A diferencia de
distintas películas que grafican rutinas laborales con ánimo de preparar
terreno para un quiebre dramático que transgreda esa misma cotidianidad, La camarista (2018) no se interesa en exponer
a su protagonista a un cambio radical. En la ópera prima de Lila Avilés, un
conjunto de hábitos no implica una sumatoria de pesares que convertirán al personaje
principal en una olla de presión. Eve (Gabriela Cartol), una humilde camarista
que labora en un lujoso hotel en Ciudad de México, manifiesta una serie de
razones que bien podrían orientar su actitud a un remate angustiante. Lo cierto
es que aquí sus problemas son tan efímeros como los mismos huéspedes o labores
con los que convive esta joven en el hotel. No estamos tratando el caso de un
personaje que posee la habilidad o suerte de liquidar los contratiempos o
dramas que priman en su rutina fuera del trabajo, sino el de alguien que
simplemente sobrelleva su situación.
No es gratuito que la
única locación desde donde es reconocida Eve es en el hotel y no en su hogar,
espacio que bien estimularía la compasión en el espectador. Avilés no acude al
drama social ni está interesada en provocar fuertes emociones. Su personaje,
antes de ser un perfil menesteroso, estimula un perfil personal e íntimo.
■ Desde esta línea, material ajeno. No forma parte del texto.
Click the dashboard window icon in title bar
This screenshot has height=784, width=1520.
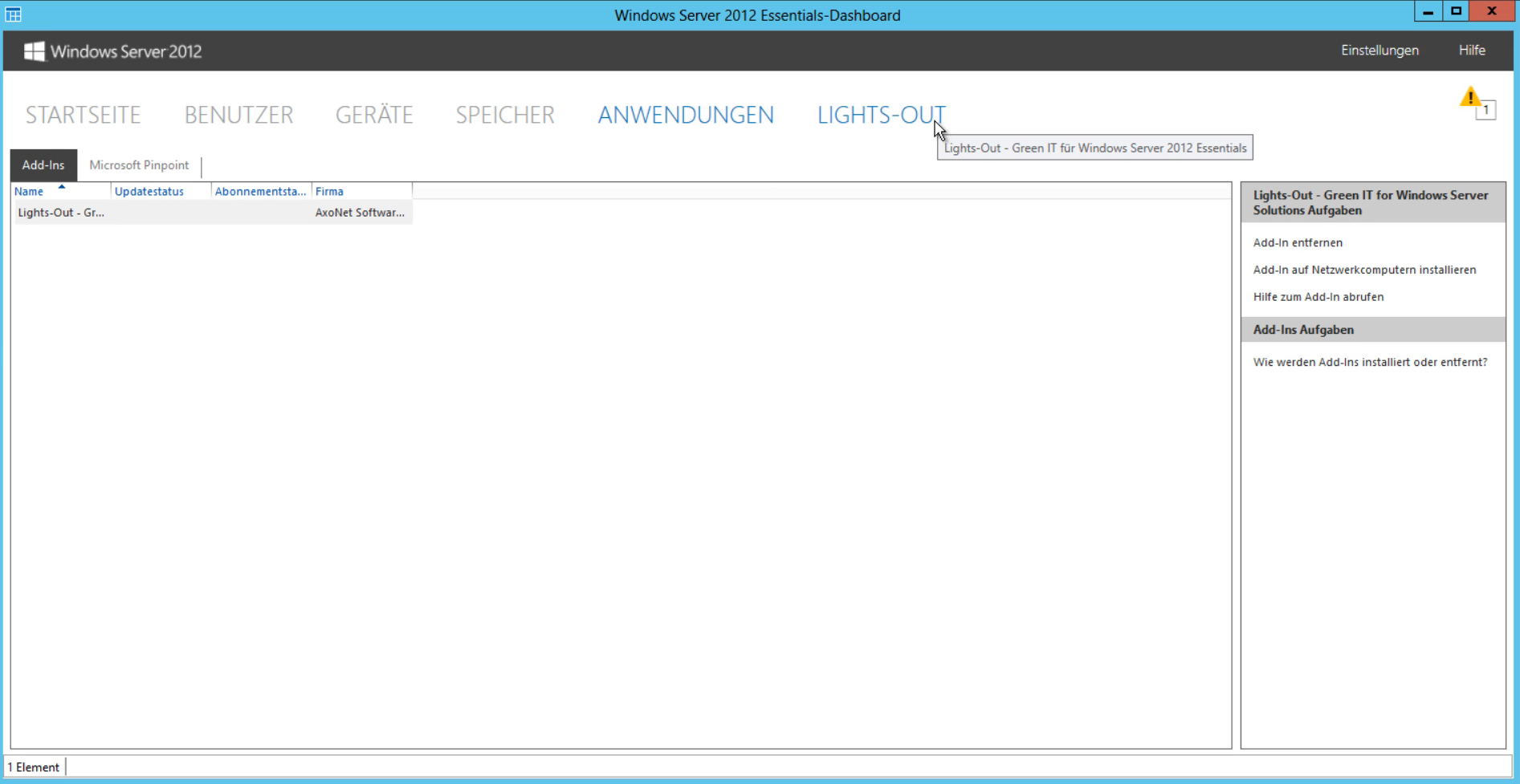pyautogui.click(x=14, y=14)
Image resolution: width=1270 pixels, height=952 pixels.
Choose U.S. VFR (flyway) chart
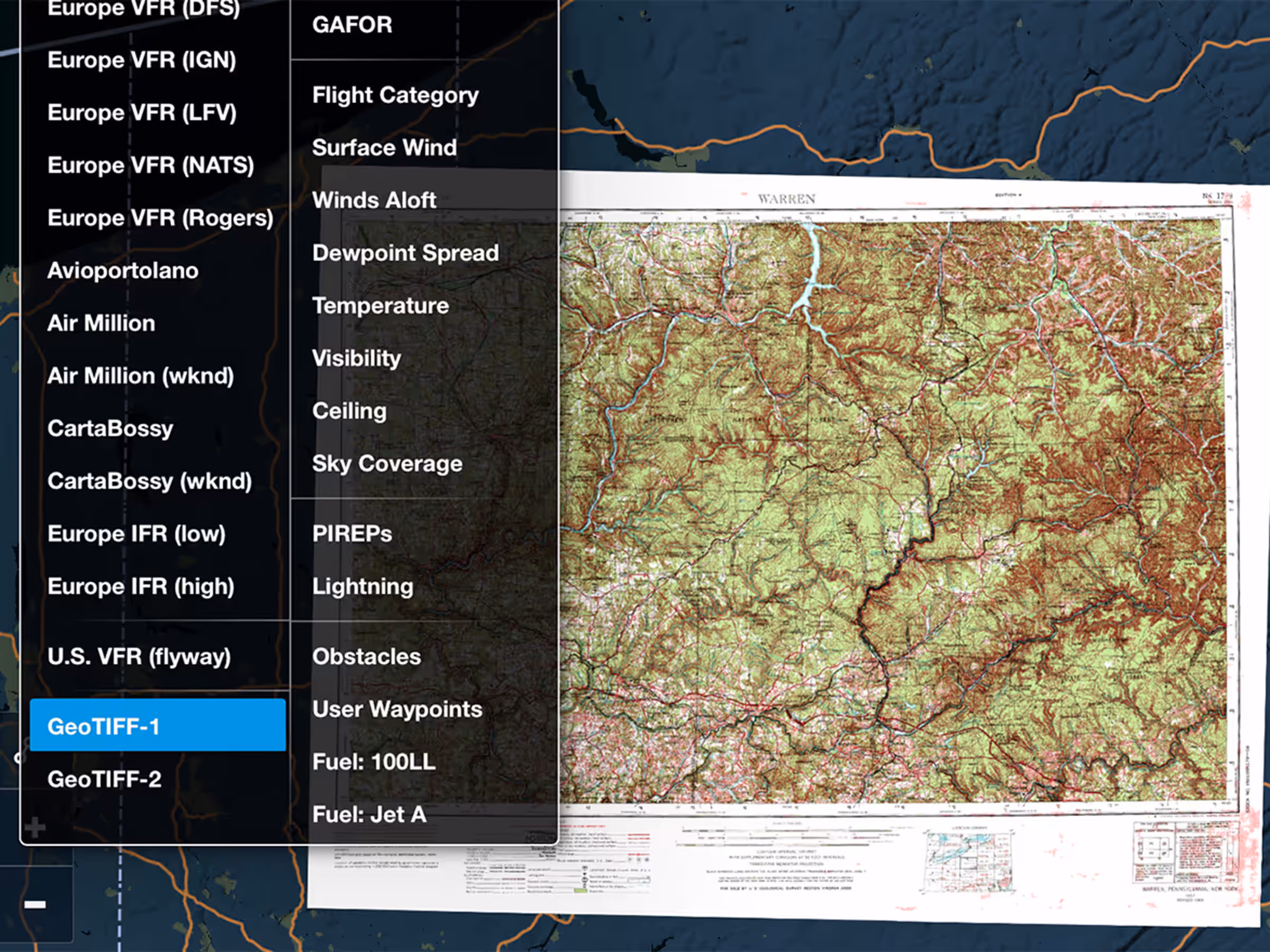[x=139, y=656]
La
película es pues una síntesis de la rutina y esencia de Eve, su vida como
camarista, madre soltera, interactuando con la gente, reaccionando ante
distintos clientes y situaciones a la que se abre con franqueza; pero es
mediante esta vía plana que se perciben instantes de un sutil encanto. Es la
apreciación por lo cotidiano, que ciertamente es significativo para la
protagonista, quien en el transcurso va experimentando un cambio, o tal vez una
mera manifestación de un comportamiento oculto. La camarista cierra con lo más cercano a un conflicto, hecho que de
igual manera está al nivel de la pauta anímica. Lila Avilés contiene el
dramatismo. Ese gesto es el que le otorga un lado sensible a su ópera prima.